**** Input ****

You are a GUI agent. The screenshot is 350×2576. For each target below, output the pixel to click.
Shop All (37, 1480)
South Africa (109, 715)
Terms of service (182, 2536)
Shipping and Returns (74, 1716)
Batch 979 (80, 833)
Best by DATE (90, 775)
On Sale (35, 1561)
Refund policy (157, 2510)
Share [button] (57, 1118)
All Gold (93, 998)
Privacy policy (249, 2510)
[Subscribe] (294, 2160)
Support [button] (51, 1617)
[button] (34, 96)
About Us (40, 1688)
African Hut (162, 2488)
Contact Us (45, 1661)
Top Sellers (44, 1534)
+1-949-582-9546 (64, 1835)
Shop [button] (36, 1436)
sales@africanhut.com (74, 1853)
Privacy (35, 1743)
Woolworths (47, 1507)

****
**** Input ****

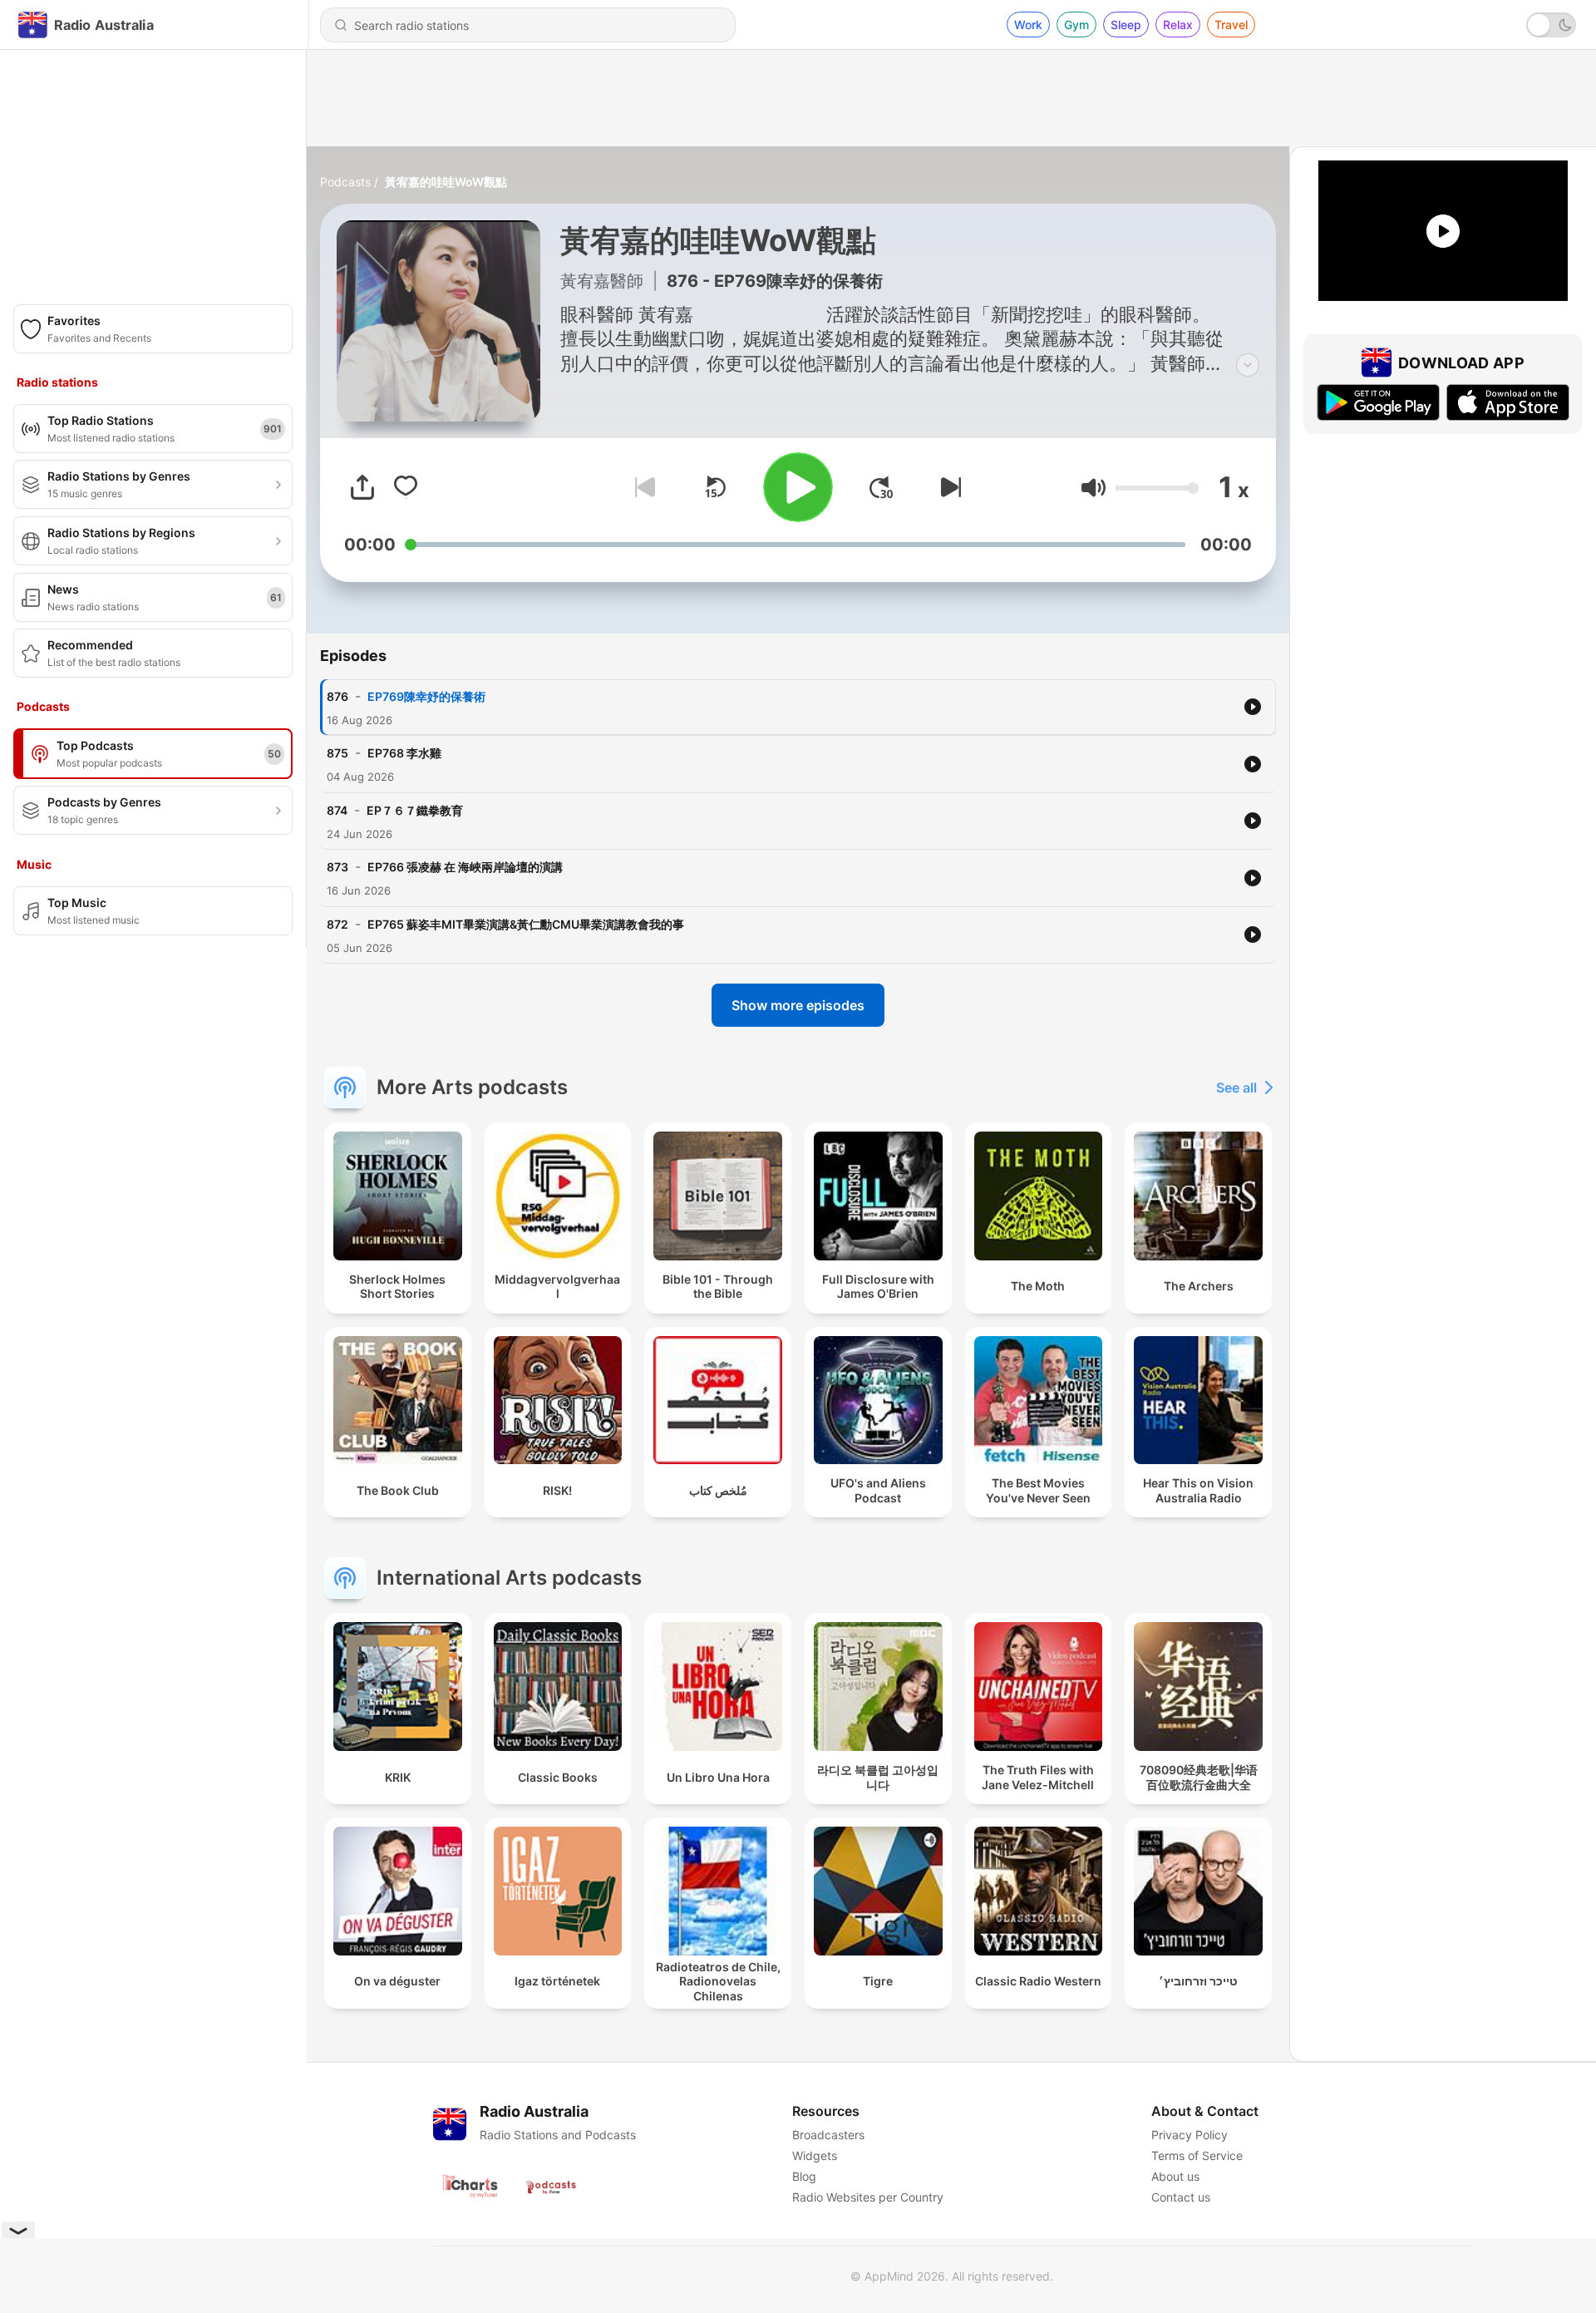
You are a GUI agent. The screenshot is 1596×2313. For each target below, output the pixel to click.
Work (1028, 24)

****

- _Task item_: What you give back should be exactly the lines of the data above from the line with "Terms of service (182, 2536)" through the line with "Woolworths (47, 1507)", both of those included, and nothing more.

- _Output of the exercise_:
Terms of service (182, 2536)
Shipping and Returns (74, 1716)
Batch 979 (80, 833)
Best by DATE (90, 775)
On Sale (35, 1561)
Refund policy (157, 2510)
Share [button] (57, 1118)
All Gold (93, 998)
Privacy policy (249, 2510)
[Subscribe] (294, 2160)
Support [button] (51, 1617)
[button] (34, 96)
About Us (40, 1688)
African Hut (162, 2488)
Contact Us (45, 1661)
Top Sellers (44, 1534)
+1-949-582-9546 (64, 1835)
Shop [button] (36, 1436)
sales@africanhut.com (74, 1853)
Privacy (35, 1743)
Woolworths (47, 1507)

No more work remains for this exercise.